* WHAT THE EXERCISE ASKS: In the material below, find the line with "This screenshot has height=296, width=497."; set down that line and every line after it to the end, exactly, without pictures.

* EXERCISE MATERIAL:
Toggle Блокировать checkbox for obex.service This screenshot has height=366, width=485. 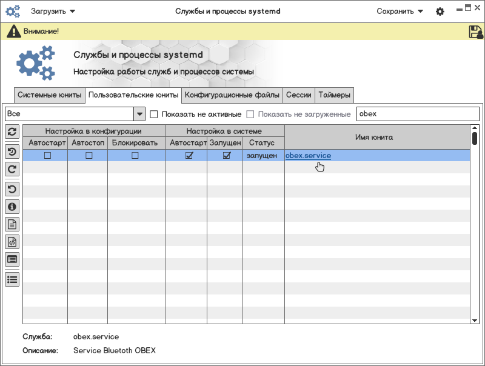pos(135,156)
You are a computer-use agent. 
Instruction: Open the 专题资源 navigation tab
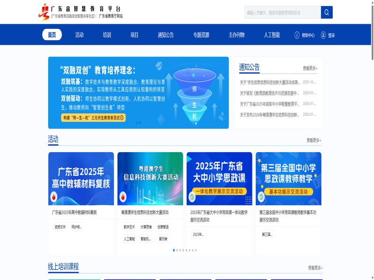[201, 35]
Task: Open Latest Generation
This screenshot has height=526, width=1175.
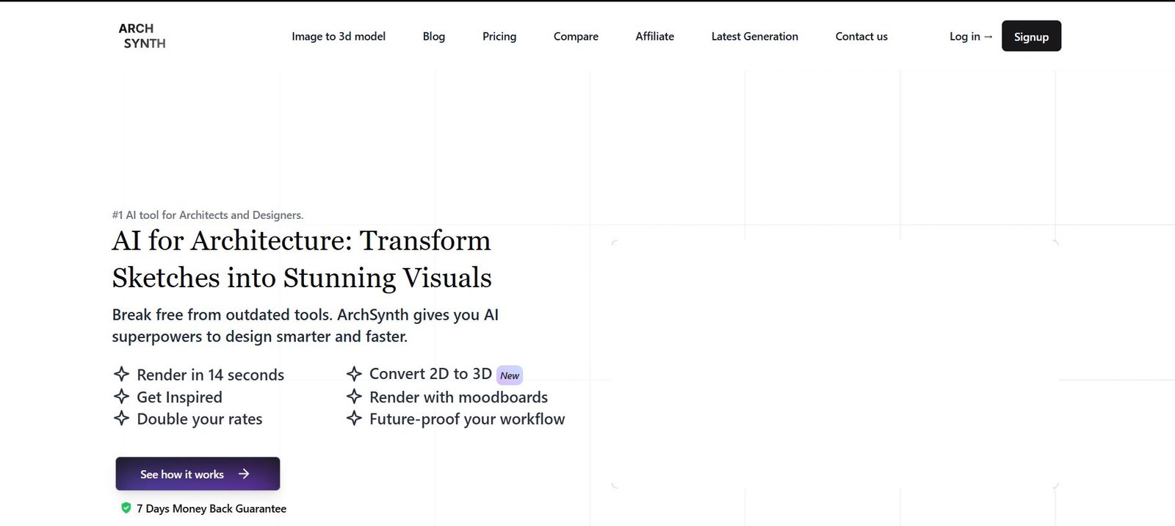Action: coord(754,36)
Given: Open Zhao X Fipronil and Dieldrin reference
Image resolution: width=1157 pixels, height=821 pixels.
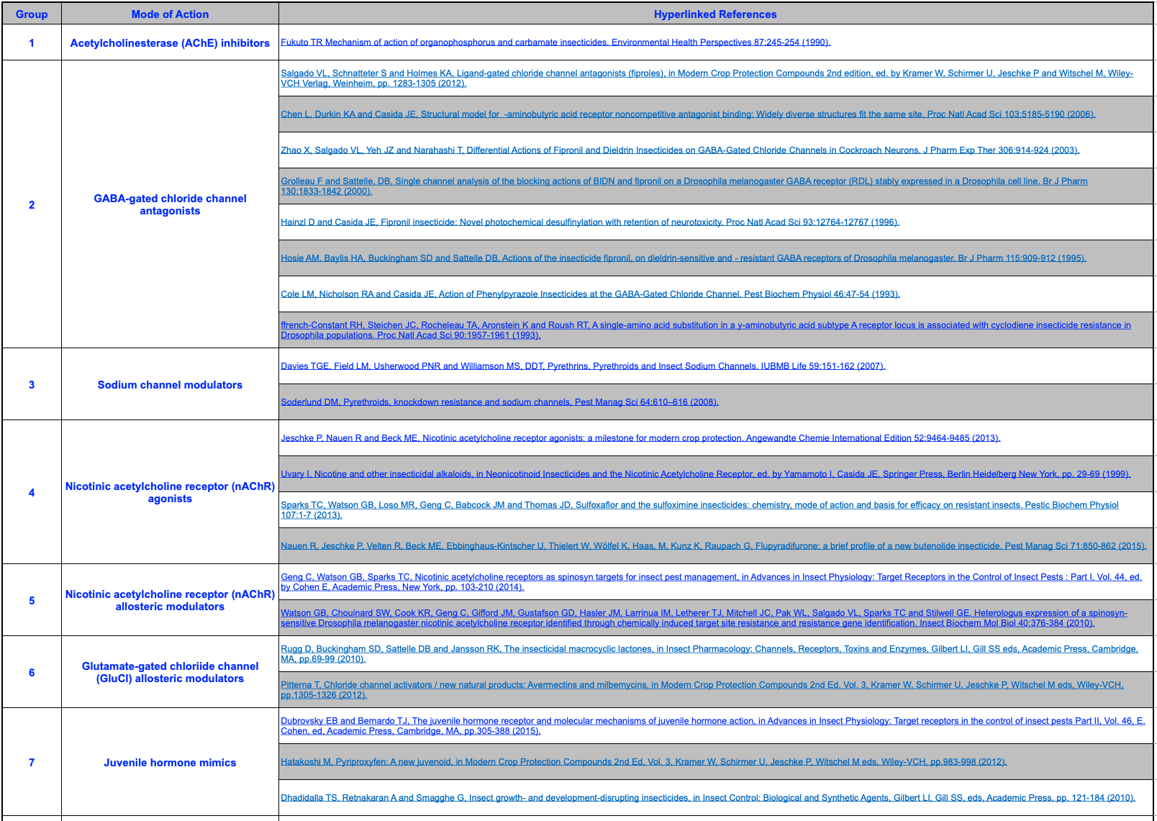Looking at the screenshot, I should click(679, 150).
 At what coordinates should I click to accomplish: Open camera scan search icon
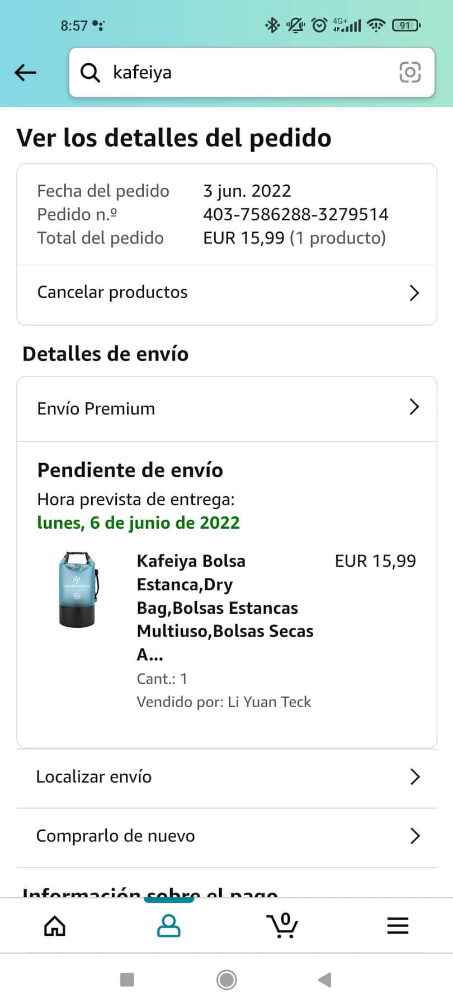click(410, 72)
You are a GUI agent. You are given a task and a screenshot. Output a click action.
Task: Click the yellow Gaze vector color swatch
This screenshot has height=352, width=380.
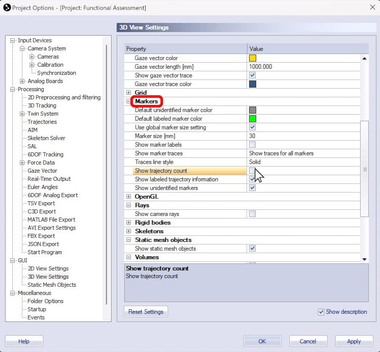253,58
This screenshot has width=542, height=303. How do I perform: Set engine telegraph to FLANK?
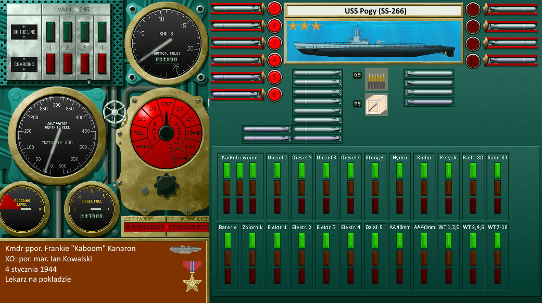pyautogui.click(x=180, y=158)
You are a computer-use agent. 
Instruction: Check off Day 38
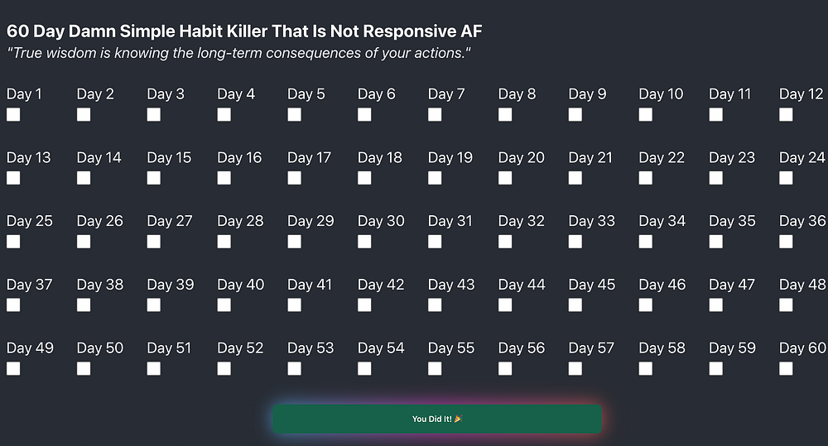(x=84, y=305)
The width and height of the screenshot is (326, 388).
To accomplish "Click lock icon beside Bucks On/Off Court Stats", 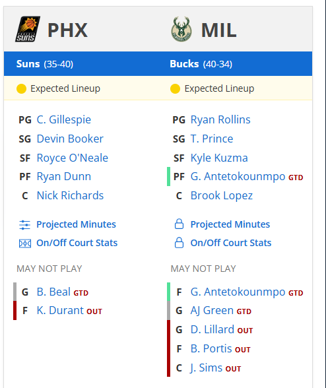I will coord(179,243).
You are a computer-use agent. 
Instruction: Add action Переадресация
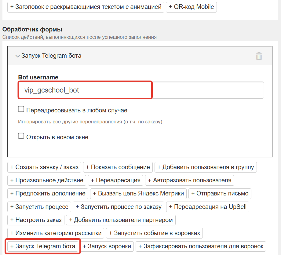115,180
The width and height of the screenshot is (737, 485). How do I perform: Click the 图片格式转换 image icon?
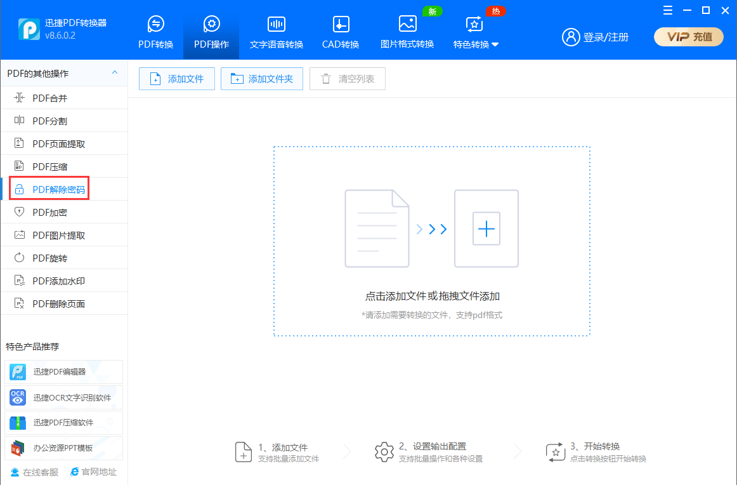point(407,25)
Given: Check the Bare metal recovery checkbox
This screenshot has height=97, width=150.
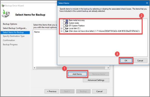Looking at the screenshot, I should coord(64,20).
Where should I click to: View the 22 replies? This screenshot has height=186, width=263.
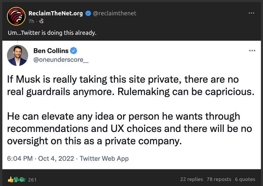point(191,179)
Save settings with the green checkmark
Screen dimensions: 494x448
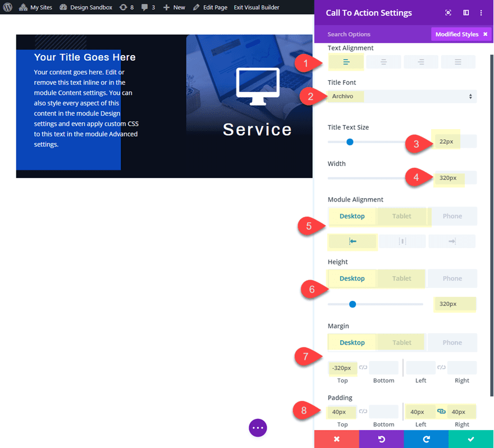470,439
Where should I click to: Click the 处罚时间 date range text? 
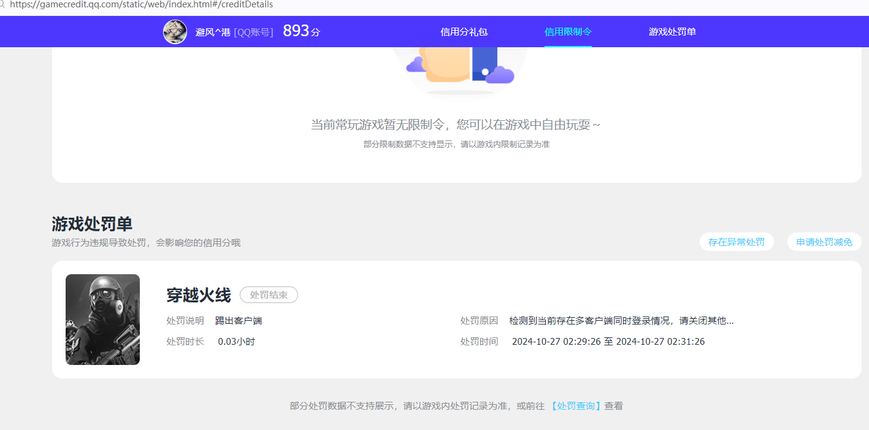(608, 341)
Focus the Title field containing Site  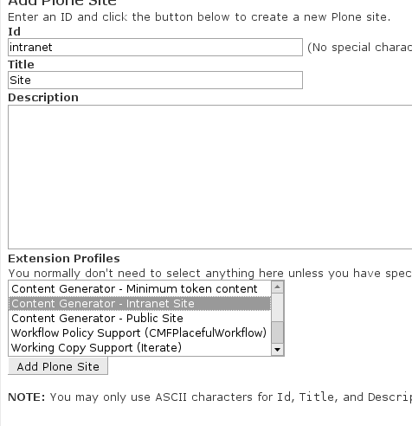[x=155, y=80]
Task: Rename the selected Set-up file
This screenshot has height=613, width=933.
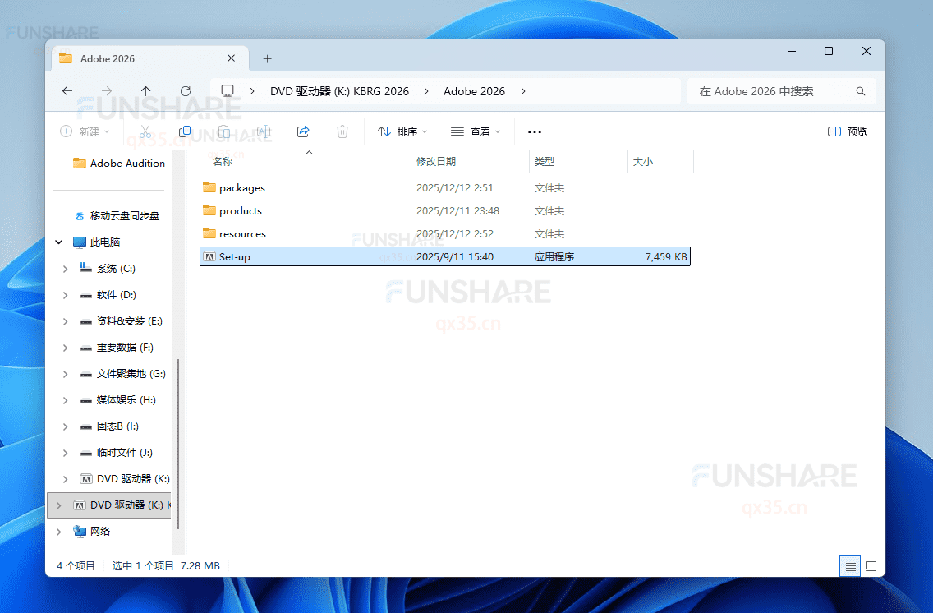Action: 264,131
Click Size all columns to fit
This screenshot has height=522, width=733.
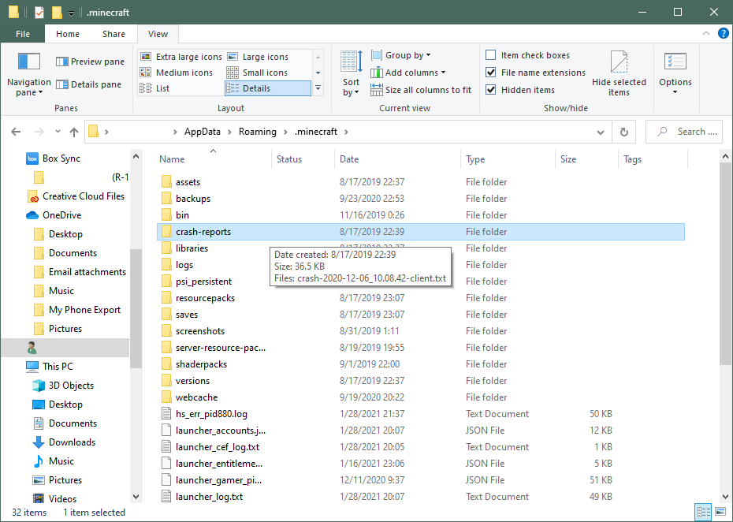(x=421, y=89)
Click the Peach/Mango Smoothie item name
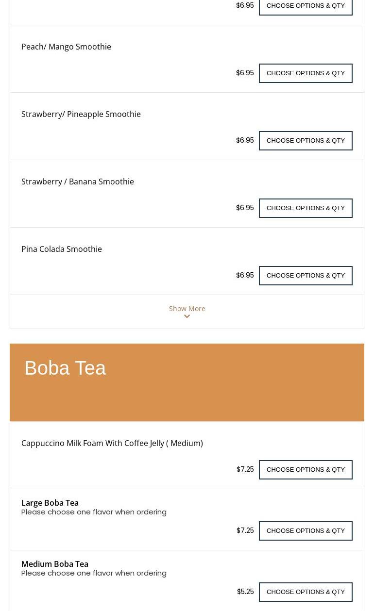 click(x=66, y=47)
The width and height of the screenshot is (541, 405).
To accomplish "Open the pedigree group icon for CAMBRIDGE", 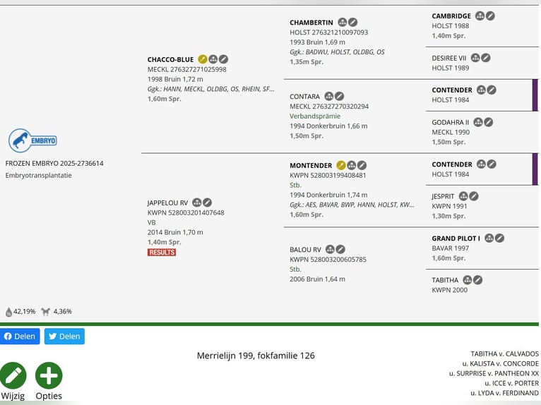I will 480,16.
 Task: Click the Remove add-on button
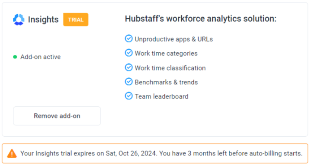click(x=57, y=116)
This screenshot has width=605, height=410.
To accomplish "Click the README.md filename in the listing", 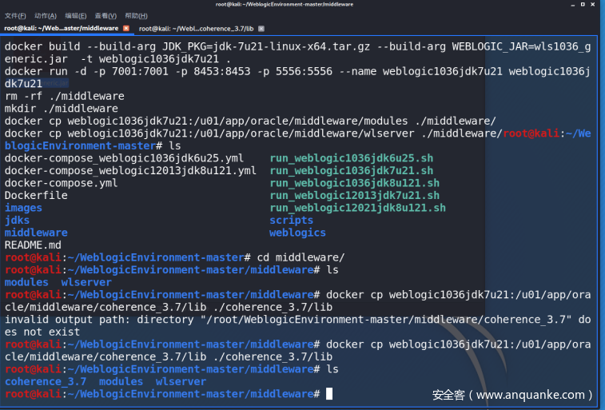I will 33,245.
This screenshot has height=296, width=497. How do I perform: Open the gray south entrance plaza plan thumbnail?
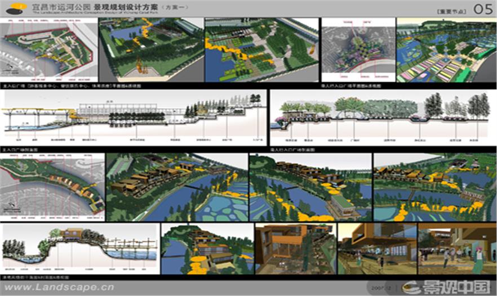click(x=357, y=51)
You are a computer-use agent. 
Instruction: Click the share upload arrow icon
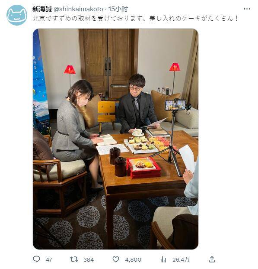click(212, 259)
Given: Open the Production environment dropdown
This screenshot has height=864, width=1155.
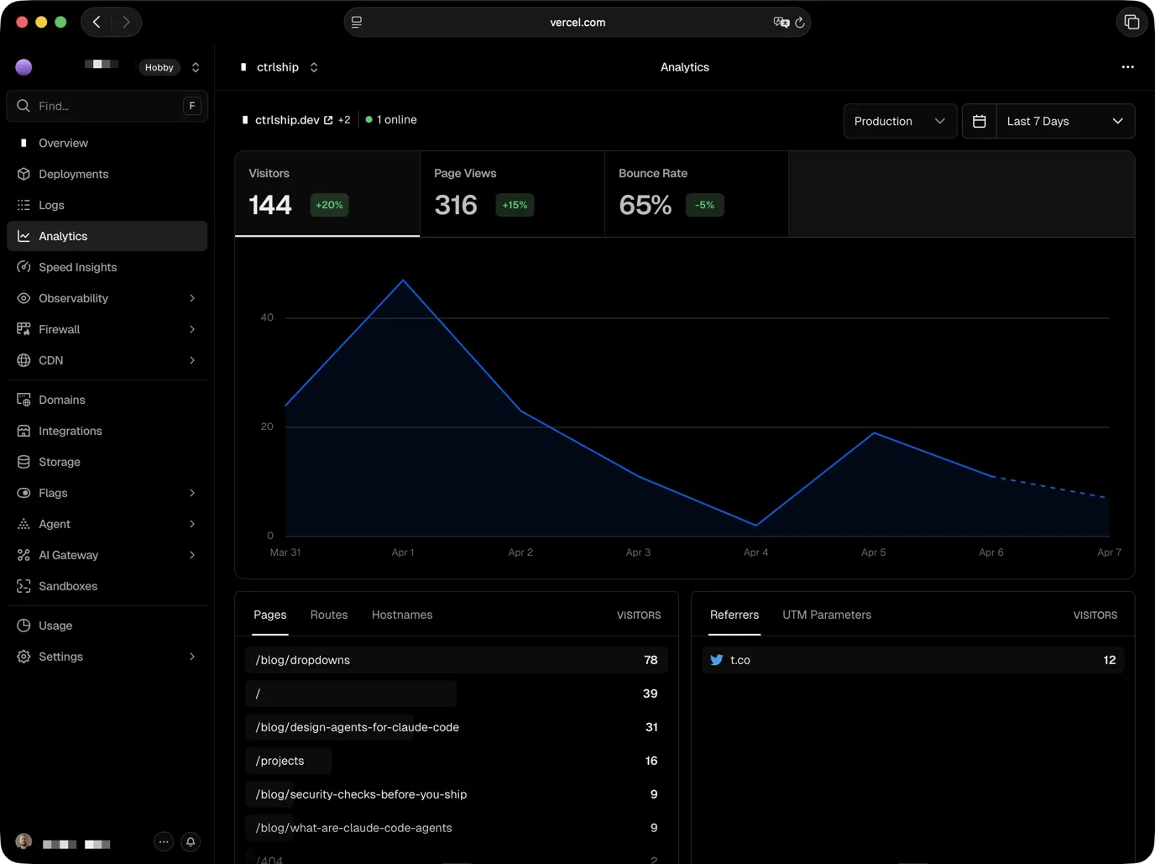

* TASK ANSWER:
This screenshot has height=296, width=497. How do I perform: Open the gray south entrance plaza plan thumbnail?
click(x=357, y=51)
You are a computer-use agent. 
Instruction: Click the share upload arrow icon
click(212, 259)
Given: Open the Production environment dropdown
This screenshot has height=864, width=1155.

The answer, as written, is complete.